Information supplied Block Start
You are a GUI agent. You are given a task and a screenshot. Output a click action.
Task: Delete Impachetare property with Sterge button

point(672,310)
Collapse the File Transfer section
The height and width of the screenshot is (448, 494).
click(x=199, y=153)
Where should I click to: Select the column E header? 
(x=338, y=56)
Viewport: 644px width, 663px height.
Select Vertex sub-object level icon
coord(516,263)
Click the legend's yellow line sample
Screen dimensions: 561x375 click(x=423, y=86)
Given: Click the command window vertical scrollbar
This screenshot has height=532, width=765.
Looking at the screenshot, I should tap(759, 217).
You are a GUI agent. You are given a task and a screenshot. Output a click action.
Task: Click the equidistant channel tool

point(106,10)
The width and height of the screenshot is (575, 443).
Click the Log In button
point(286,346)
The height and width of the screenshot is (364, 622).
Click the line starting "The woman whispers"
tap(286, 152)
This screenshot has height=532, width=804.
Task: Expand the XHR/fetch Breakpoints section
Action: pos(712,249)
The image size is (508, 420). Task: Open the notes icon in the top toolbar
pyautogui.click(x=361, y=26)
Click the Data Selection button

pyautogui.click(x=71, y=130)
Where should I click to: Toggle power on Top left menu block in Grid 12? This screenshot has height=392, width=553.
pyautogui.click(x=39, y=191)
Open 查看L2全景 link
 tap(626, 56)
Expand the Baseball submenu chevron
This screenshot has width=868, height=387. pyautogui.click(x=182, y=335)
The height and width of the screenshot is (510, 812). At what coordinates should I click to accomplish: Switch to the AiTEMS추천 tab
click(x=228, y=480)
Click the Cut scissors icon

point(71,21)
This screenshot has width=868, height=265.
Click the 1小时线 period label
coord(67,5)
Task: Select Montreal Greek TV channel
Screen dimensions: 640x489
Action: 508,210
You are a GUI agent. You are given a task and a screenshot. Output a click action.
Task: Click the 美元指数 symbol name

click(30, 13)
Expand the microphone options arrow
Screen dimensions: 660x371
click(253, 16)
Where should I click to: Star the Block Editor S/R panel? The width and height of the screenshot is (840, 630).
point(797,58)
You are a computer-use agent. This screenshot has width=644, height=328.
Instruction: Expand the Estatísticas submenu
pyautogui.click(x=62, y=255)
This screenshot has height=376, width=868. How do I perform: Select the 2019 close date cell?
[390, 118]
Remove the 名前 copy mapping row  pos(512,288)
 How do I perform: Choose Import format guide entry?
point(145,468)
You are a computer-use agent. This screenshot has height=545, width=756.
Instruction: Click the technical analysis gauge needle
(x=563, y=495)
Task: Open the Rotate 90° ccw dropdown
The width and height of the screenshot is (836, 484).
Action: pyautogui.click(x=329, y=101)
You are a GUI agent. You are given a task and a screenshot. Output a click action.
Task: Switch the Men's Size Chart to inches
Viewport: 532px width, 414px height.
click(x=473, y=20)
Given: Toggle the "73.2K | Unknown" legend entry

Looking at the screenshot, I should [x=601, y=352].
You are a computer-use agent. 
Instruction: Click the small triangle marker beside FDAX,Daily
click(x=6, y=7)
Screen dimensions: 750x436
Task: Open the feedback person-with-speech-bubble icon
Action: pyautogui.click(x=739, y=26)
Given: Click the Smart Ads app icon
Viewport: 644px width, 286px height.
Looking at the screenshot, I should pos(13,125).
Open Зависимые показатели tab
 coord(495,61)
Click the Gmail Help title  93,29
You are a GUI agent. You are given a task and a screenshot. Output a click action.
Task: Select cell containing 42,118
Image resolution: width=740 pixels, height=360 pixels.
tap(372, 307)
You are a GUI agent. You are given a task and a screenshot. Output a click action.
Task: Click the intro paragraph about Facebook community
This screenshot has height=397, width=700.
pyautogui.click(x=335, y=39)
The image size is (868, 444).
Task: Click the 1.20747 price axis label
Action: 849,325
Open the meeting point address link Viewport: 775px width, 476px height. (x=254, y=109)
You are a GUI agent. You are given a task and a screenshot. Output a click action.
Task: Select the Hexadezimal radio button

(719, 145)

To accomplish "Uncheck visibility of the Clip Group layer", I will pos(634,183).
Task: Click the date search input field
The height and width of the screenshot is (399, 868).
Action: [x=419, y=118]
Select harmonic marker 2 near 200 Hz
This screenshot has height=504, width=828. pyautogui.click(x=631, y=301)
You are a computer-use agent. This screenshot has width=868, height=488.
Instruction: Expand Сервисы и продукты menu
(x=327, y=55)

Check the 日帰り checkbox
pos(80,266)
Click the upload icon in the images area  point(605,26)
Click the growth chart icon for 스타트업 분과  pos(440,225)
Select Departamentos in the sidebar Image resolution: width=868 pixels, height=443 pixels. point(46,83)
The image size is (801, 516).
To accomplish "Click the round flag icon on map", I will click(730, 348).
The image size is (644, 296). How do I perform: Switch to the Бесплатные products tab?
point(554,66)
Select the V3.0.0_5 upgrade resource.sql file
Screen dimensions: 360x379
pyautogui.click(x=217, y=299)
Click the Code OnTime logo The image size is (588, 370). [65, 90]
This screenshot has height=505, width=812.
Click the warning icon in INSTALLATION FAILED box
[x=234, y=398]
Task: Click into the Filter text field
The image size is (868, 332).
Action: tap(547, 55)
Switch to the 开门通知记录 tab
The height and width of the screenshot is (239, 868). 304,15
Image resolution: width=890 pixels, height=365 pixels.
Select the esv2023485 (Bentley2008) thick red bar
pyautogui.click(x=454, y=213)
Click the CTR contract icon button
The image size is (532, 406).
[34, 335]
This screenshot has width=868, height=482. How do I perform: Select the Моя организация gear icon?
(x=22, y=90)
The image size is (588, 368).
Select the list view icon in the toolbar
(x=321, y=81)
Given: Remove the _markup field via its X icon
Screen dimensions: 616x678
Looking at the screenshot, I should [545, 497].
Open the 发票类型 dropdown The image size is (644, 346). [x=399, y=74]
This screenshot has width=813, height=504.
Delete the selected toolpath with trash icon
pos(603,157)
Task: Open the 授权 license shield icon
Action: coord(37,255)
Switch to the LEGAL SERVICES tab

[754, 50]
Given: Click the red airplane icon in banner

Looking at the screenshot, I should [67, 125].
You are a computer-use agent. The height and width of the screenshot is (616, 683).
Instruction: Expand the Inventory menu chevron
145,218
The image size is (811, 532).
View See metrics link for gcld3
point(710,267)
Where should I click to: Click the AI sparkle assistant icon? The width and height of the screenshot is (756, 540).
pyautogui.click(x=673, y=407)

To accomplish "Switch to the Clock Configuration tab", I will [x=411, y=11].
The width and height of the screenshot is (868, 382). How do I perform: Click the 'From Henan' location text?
Information supplied Block End
Every entry above must be reproduced exactly.

● Answer box
You are a GUI agent. You are given a task and a screenshot. Output a click action.
Task: Delete Impachetare property with Sterge button

point(672,310)
Collapse the File Transfer section
The height and width of the screenshot is (448, 494).
click(x=199, y=153)
Where should I click to: Select the column E header? 
(x=338, y=56)
Viewport: 644px width, 663px height.
Select Vertex sub-object level icon
coord(516,263)
Click the legend's yellow line sample
Screen dimensions: 561x375 click(x=423, y=86)
Given: Click the command window vertical scrollbar
This screenshot has height=532, width=765.
Looking at the screenshot, I should tap(759, 217).
You are a GUI agent. You are given a task and a screenshot. Output a click action.
Task: Click the equidistant channel tool

point(106,10)
The width and height of the screenshot is (575, 443).
Click the Log In button
point(286,346)
The height and width of the screenshot is (364, 622).
Click the line starting "The woman whispers"
tap(286, 152)
This screenshot has height=532, width=804.
Task: Expand the XHR/fetch Breakpoints section
Action: pos(712,249)
The image size is (508, 420). Task: Open the notes icon in the top toolbar
pyautogui.click(x=361, y=26)
Click the Data Selection button

pyautogui.click(x=71, y=130)
Where should I click to: Toggle power on Top left menu block in Grid 12? This screenshot has height=392, width=553.
pyautogui.click(x=39, y=191)
Open 查看L2全景 link
 tap(626, 56)
Expand the Baseball submenu chevron
This screenshot has width=868, height=387. pyautogui.click(x=182, y=335)
The height and width of the screenshot is (510, 812). At what coordinates should I click to accomplish: Switch to the AiTEMS추천 tab
click(x=228, y=480)
Click the Cut scissors icon

point(71,21)
This screenshot has width=868, height=265.
Click the 1小时线 period label
coord(67,5)
Task: Select Montreal Greek TV channel
Screen dimensions: 640x489
Action: 508,210
You are a GUI agent. You are given a task and a screenshot. Output a click action.
Task: Click the 美元指数 symbol name

click(30, 13)
Expand the microphone options arrow
Screen dimensions: 660x371
click(253, 16)
Where should I click to: Star the Block Editor S/R panel? The width and height of the screenshot is (840, 630).
point(797,58)
You are a computer-use agent. This screenshot has width=644, height=328.
Instruction: Expand the Estatísticas submenu
pyautogui.click(x=62, y=255)
This screenshot has height=376, width=868. How do I perform: Select the 2019 close date cell?
[390, 118]
Remove the 名前 copy mapping row  pos(512,288)
 How do I perform: Choose Import format guide entry?
point(145,468)
You are a computer-use agent. This screenshot has height=545, width=756.
Instruction: Click the technical analysis gauge needle
(x=563, y=495)
Task: Open the Rotate 90° ccw dropdown
The width and height of the screenshot is (836, 484).
Action: pyautogui.click(x=329, y=101)
You are a GUI agent. You are given a task and a screenshot. Output a click action.
Task: Switch the Men's Size Chart to inches
Viewport: 532px width, 414px height.
click(x=473, y=20)
Given: Toggle the "73.2K | Unknown" legend entry

Looking at the screenshot, I should [x=601, y=352].
You are a computer-use agent. 
Instruction: Click the small triangle marker beside FDAX,Daily
click(x=6, y=7)
Screen dimensions: 750x436
Task: Open the feedback person-with-speech-bubble icon
Action: pyautogui.click(x=739, y=26)
Given: Click the Smart Ads app icon
Viewport: 644px width, 286px height.
Looking at the screenshot, I should pos(13,125).
Open Зависимые показатели tab
 coord(495,61)
Click the Gmail Help title  93,29
You are a GUI agent. You are given a task and a screenshot. Output a click action.
Task: Select cell containing 42,118
Image resolution: width=740 pixels, height=360 pixels.
tap(372, 307)
You are a GUI agent. You are given a task and a screenshot. Output a click action.
Task: Click the intro paragraph about Facebook community
This screenshot has height=397, width=700.
pyautogui.click(x=335, y=39)
The image size is (868, 444).
Task: Click the 1.20747 price axis label
Action: 849,325
Open the meeting point address link Viewport: 775px width, 476px height. (x=254, y=109)
You are a GUI agent. You are given a task and a screenshot. Output a click action.
Task: Select the Hexadezimal radio button

(719, 145)

To accomplish "Uncheck visibility of the Clip Group layer", I will pos(634,183).
Task: Click the date search input field
The height and width of the screenshot is (399, 868).
Action: [x=419, y=118]
Select harmonic marker 2 near 200 Hz
This screenshot has height=504, width=828. pyautogui.click(x=631, y=301)
You are a computer-use agent. This screenshot has width=868, height=488.
Instruction: Expand Сервисы и продукты menu
(x=327, y=55)

Check the 日帰り checkbox
pos(80,266)
Click the upload icon in the images area  point(605,26)
Click the growth chart icon for 스타트업 분과  pos(440,225)
Select Departamentos in the sidebar Image resolution: width=868 pixels, height=443 pixels. point(46,83)
The image size is (801, 516).
To accomplish "Click the round flag icon on map", I will click(730, 348).
The image size is (644, 296). How do I perform: Switch to the Бесплатные products tab?
point(554,66)
Select the V3.0.0_5 upgrade resource.sql file
Screen dimensions: 360x379
pyautogui.click(x=217, y=299)
Click the Code OnTime logo The image size is (588, 370). [65, 90]
This screenshot has height=505, width=812.
Click the warning icon in INSTALLATION FAILED box
[x=234, y=398]
Task: Click into the Filter text field
The image size is (868, 332).
Action: tap(547, 55)
Switch to the 开门通知记录 tab
The height and width of the screenshot is (239, 868). 304,15
Image resolution: width=890 pixels, height=365 pixels.
Select the esv2023485 (Bentley2008) thick red bar
pyautogui.click(x=454, y=213)
Click the CTR contract icon button
The image size is (532, 406).
[34, 335]
This screenshot has width=868, height=482. How do I perform: Select the Моя организация gear icon?
(x=22, y=90)
The image size is (588, 368).
Select the list view icon in the toolbar
(x=321, y=81)
Given: Remove the _markup field via its X icon
Screen dimensions: 616x678
Looking at the screenshot, I should [545, 497].
Open the 发票类型 dropdown The image size is (644, 346). [x=399, y=74]
This screenshot has width=813, height=504.
Delete the selected toolpath with trash icon
pos(603,157)
Task: Open the 授权 license shield icon
Action: coord(37,255)
Switch to the LEGAL SERVICES tab

[754, 50]
Given: Click the red airplane icon in banner

Looking at the screenshot, I should [67, 125].
You are a computer-use agent. The height and width of the screenshot is (616, 683).
Instruction: Expand the Inventory menu chevron
145,218
The image size is (811, 532).
View See metrics link for gcld3
point(710,267)
Where should I click to: Click the AI sparkle assistant icon? The width and height of the screenshot is (756, 540).
pyautogui.click(x=673, y=407)

To accomplish "Switch to the Clock Configuration tab", I will [x=411, y=11].
The width and height of the screenshot is (868, 382). How do I perform: Click the 'From Henan' location text?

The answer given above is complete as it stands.